Ok, mein SWT-Browser hab ich mal ueber Bord geworfen und in der Zwischenzeit habe ich kurz mal die Idee mit EmbeddedBrowser gehabt und auch gleich in den Datenpapierkorb gepfeffert.

Jetzt glaube ich endlich auf die richtige Faehrte gekommen zu sein und zwar mit der Klasse Help in dem Bundle "org.eclipse.help.base"... :rtfm:

Falls jemand schon die Lösung zur Erstellung einer Eclipse Standalone Help besitzt, kann sich gerne hier melden. 

Gruss,
namenlos.


----------



## Wildcard (31. Mai 2010)

Ich glaube du missverstehst einige Dinge. 


> Nun, es handelt sich in dem Fall schon um eine SWT-Applikation und zwar um die Eclipse-Help-Applikation. Soweit ich das ganze verstehe, benutzt Eclipse fuer seine Hilfe SWT und keine Standalone. Irre ich mich da oder nicht?
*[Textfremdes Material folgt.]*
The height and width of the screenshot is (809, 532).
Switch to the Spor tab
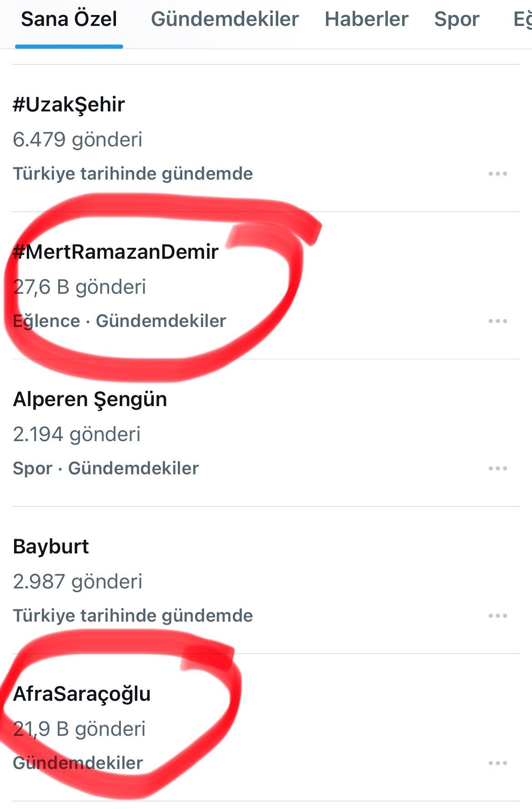point(457,19)
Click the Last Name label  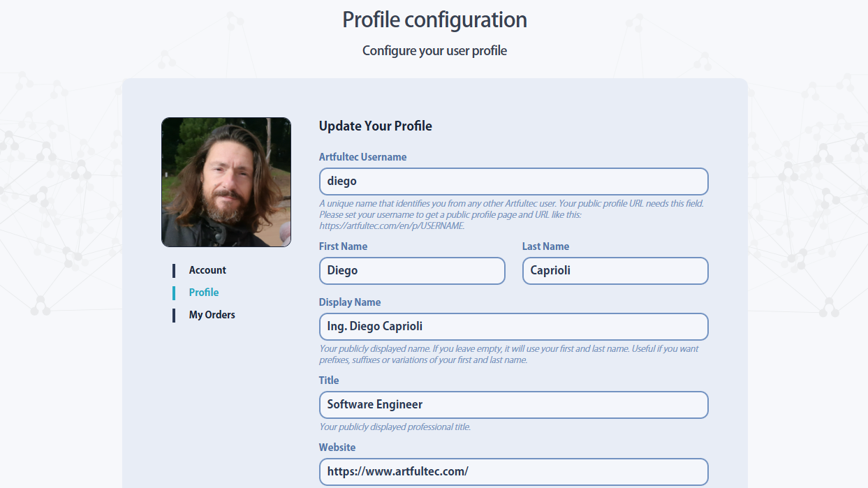click(545, 246)
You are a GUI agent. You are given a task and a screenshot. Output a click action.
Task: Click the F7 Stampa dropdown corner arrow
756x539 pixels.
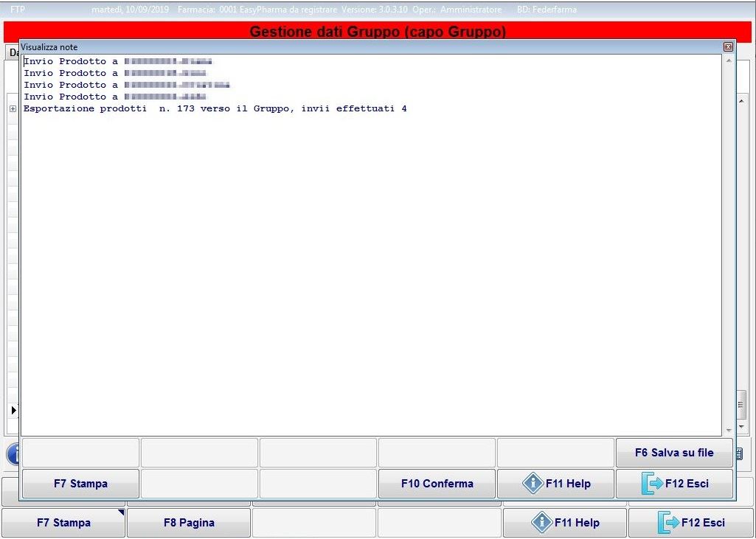(x=120, y=512)
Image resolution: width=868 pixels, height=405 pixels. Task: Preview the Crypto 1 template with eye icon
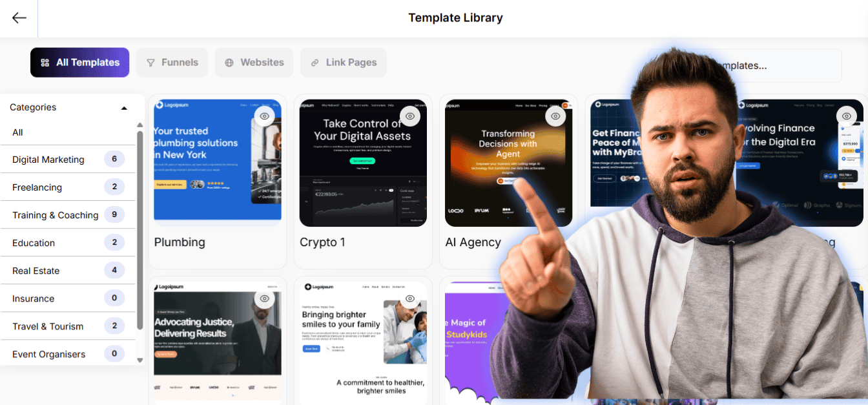[x=410, y=116]
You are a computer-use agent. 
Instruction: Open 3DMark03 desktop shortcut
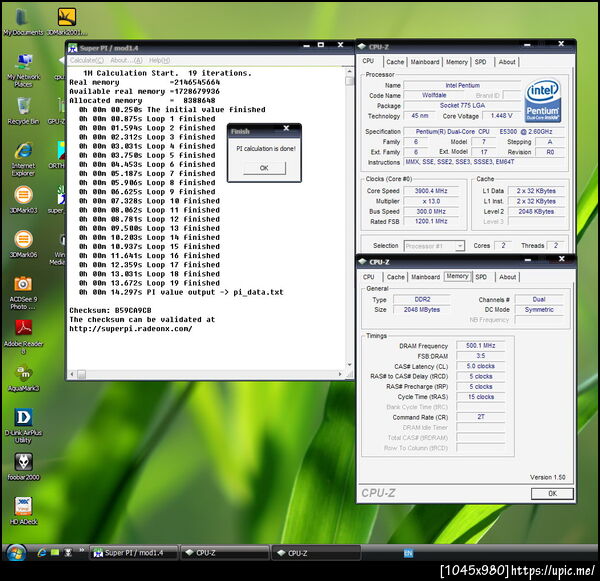coord(22,196)
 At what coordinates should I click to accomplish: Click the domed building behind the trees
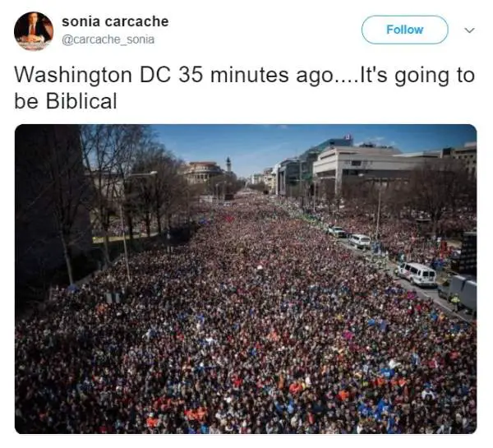tap(202, 172)
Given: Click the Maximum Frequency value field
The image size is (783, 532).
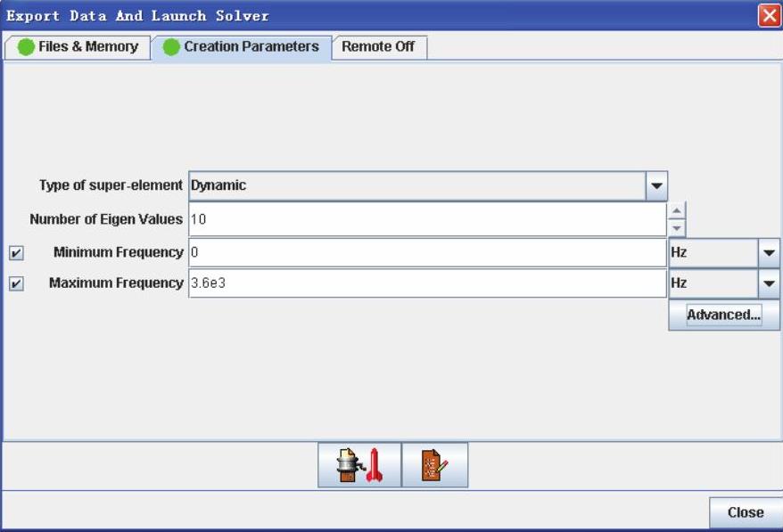Looking at the screenshot, I should coord(426,283).
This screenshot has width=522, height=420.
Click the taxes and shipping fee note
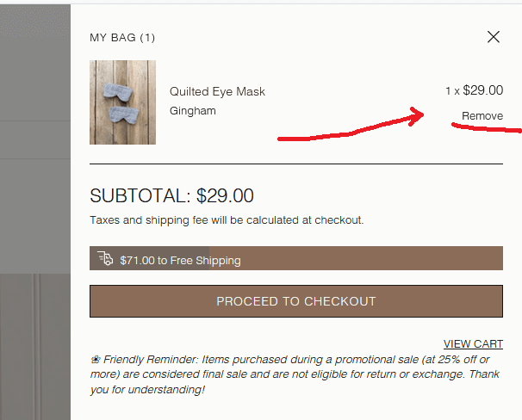click(227, 220)
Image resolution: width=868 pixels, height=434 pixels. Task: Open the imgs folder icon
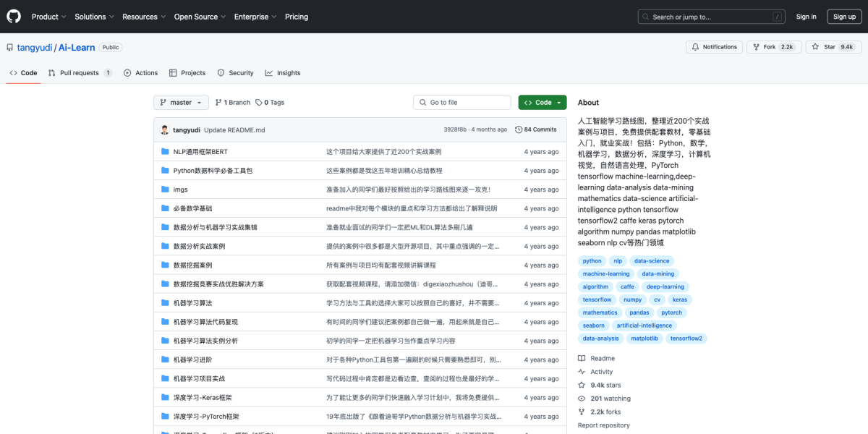[164, 190]
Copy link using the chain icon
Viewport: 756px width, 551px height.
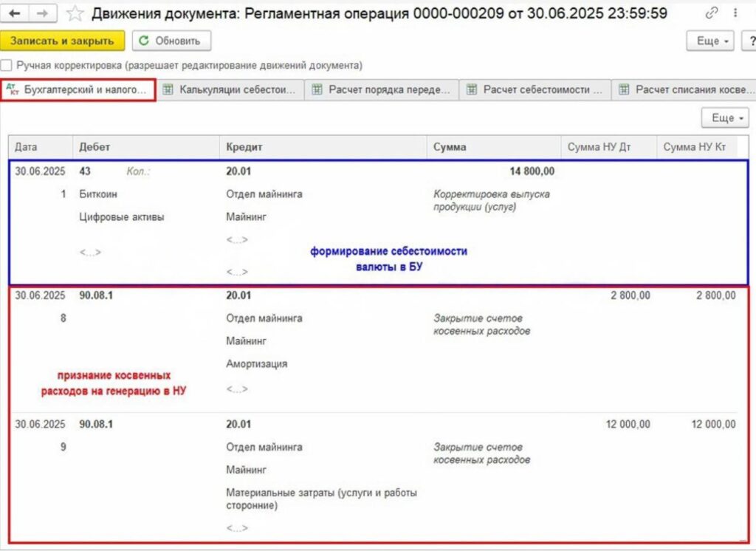[712, 13]
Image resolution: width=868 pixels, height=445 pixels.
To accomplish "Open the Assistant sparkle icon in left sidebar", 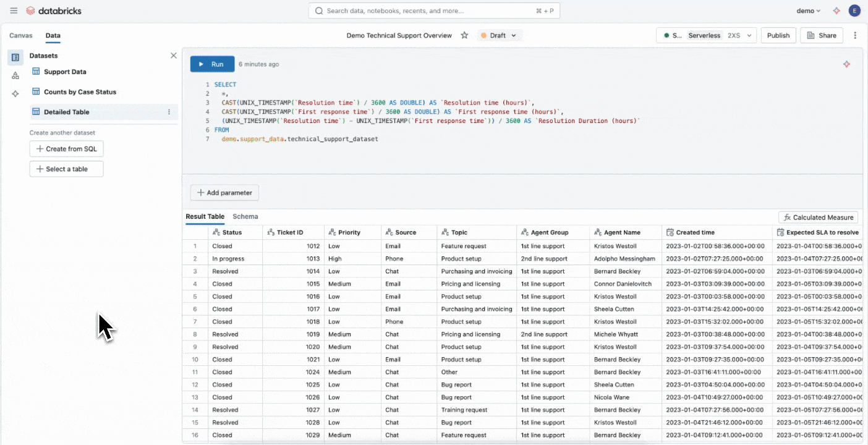I will tap(15, 93).
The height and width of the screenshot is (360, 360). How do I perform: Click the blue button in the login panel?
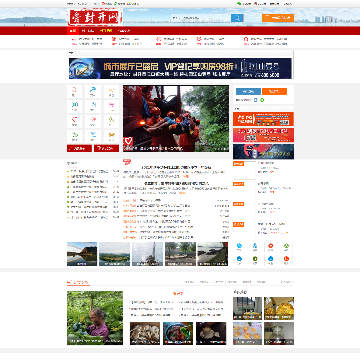tap(248, 91)
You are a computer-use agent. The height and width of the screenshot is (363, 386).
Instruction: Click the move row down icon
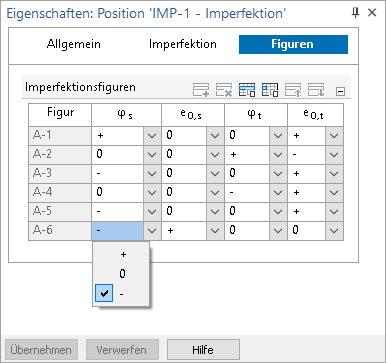click(316, 90)
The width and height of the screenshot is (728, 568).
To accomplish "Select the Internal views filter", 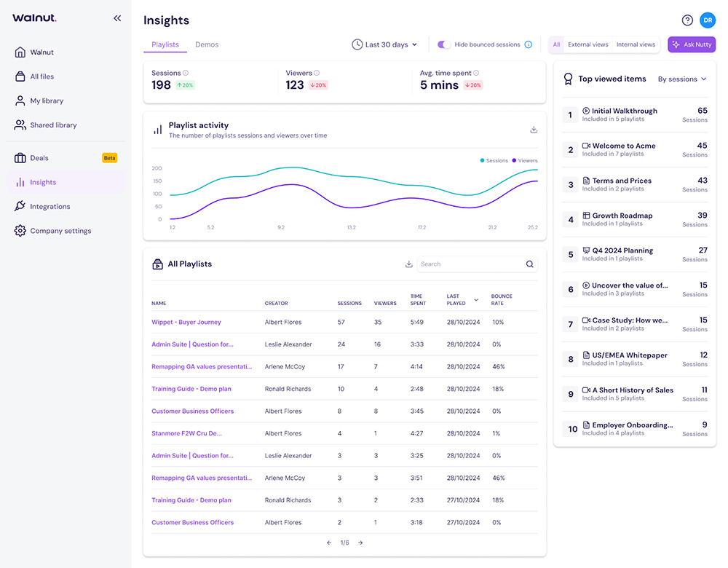I will [635, 44].
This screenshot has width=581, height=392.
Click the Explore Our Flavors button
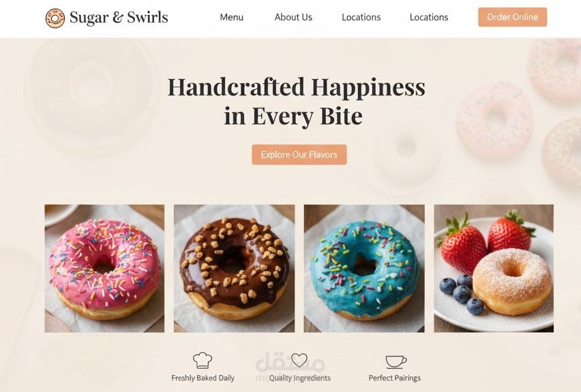[x=299, y=155]
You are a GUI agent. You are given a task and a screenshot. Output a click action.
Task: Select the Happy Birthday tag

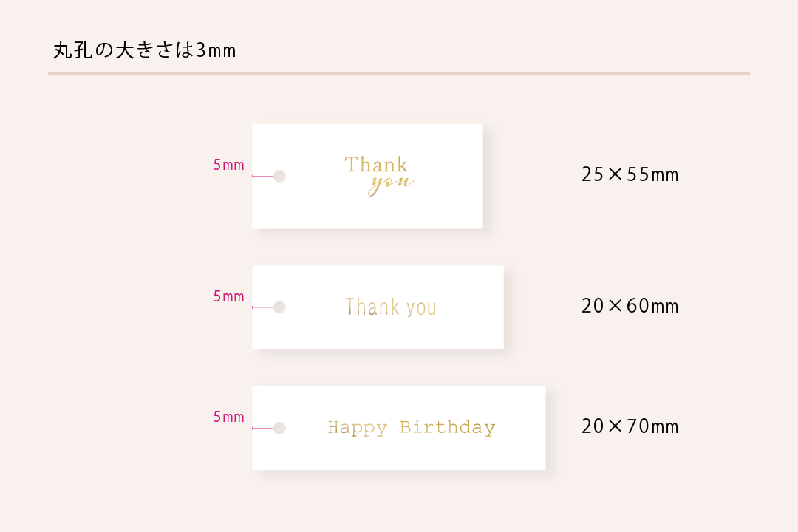[399, 428]
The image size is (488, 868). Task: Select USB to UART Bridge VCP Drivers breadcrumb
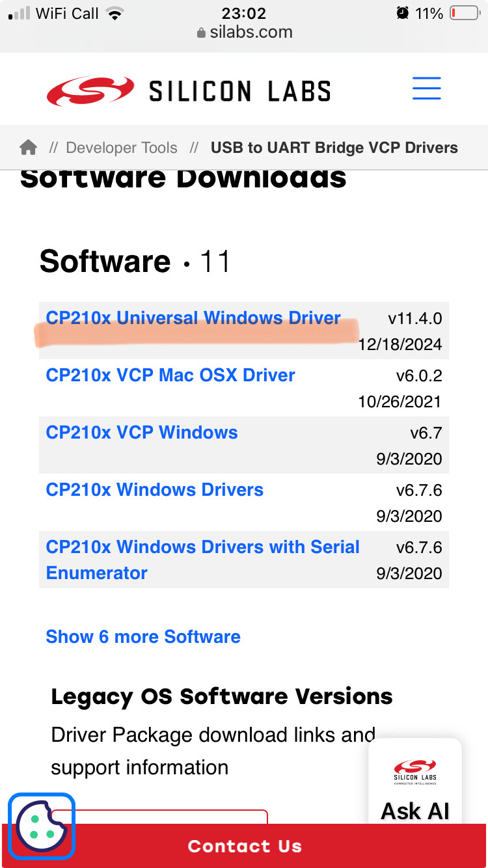[334, 148]
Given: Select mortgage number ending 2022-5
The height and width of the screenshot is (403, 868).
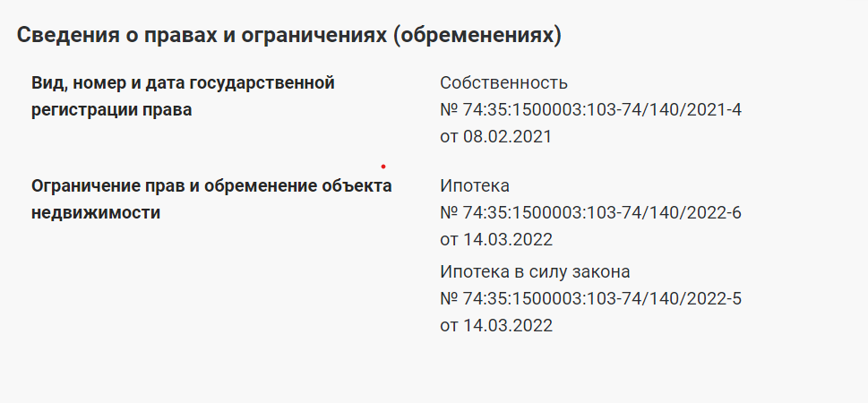Looking at the screenshot, I should (590, 299).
Ist deine Anwendung (nicht die Hilfe) denn in SWT geschrieben? Wie genau stellst du dir die Interaktion zwischen deiner Anwendung und der Hilfe vor?
Die Eclipse Hilfe (wenn du Help -> Help Contents anklickst) ist keine SWT Gui! Das ist lediglich ein embedded Browser. Der Eclipse Help Server läuft als lokaler Webserver und liefert HTML Seiten an den Browser an. Sofern deine eigentlich Anwendung also nicht SWT basiert es brauchst du erstmal auch kein SWT.


> In welchem Bundle befindet sich den der System-Browser?


Verstehe die Frage nicht. Der Systembrowser ist auf deinem Betriebssystem installiert.



> Jetzt muss ich noch herausfinden wie die IBM-Leutz die Hilfe gebaut haben und ob es schon was fertiges irgendwo in JDK-Bundles existiert.


Von welcher IBM Anwendung sprichst du und was meinst du mit fertigem JDK Bundle?

Also um das nochmal ganz klar zu sagen, Eclipse Help ist primär eine Webanwendung die im Browser dargestellt wird. Um zu testen solltest du daher auch erstmal nur den Help Server auf einem bestimmten Port starten und dann mit zB Firefox testen ob du den Help Server erreichst.
Danach kann man sich dann um die Integration in die eigene Anwendung kümmern.


----------



## namenlos123 (1. Jun 2010)

Ok, es kann sein, dass ich mein Ziel nicht ganz erklaert habe. Ich versuche es mal mit der Beantwortung deiner Fragen, Wildcard.



Wildcard hat gesagt.:


> Ist deine Anwendung (nicht die Hilfe) denn in SWT geschrieben? Wie genau stellst du dir die Interaktion zwischen deiner Anwendung und der Hilfe vor?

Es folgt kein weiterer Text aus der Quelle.